A structured approach to the pt with FUO is shown in Fig. 30-1. Structured Approach to Pts with Fever of Unknown Origin (FUO). The most important step in the diagnostic workup is the search for potentially diagnostic clues (PDCs) through complete and repeated history taking and physical examination. 18 F-fluorodeoxyglucose positron emission tomography combined with low-dose CT (FDG-PET/CT) can be used to guide additional diagnostic tests (e.g., targeted biopsies and culture) and aids in final diagnosis of FUO in 50% of cases.

FUO

Empirical therapeutic trials with antibiotics, glucocorticoids, or antituberculous agents should be avoided in FUO except when a pt's condition is rapidly deteriorating after diagnostic tests have failed to provide a definitive result.

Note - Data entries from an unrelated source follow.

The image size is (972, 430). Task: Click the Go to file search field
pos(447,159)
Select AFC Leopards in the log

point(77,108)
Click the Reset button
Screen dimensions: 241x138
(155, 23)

  • Hemodynamic instability and neutropenia may prompt earlier empirical anti-infective therapies.
  • Use of glucocorticoids and NSAIDs should be avoided unless infection and malignant lymphoma have been largely ruled out and unless inflammatory disease is both probable and debilitating or life-threatening.
  • Anakinra, a recombinant form of the naturally occurring IL-1 receptor antagonist, blocks the activity of both IL-1α and IL-1β and is extremely effective in the treatment of many autoinflammatory syndromes. A therapeutic trial with anakinra can be considered in pts whose FUO has not been diagnosed after later-stage diagnostic tests.
  • Prognosis: When no underlying source of FUO is identified after prolonged observation (>6 months), the prognosis is generally good.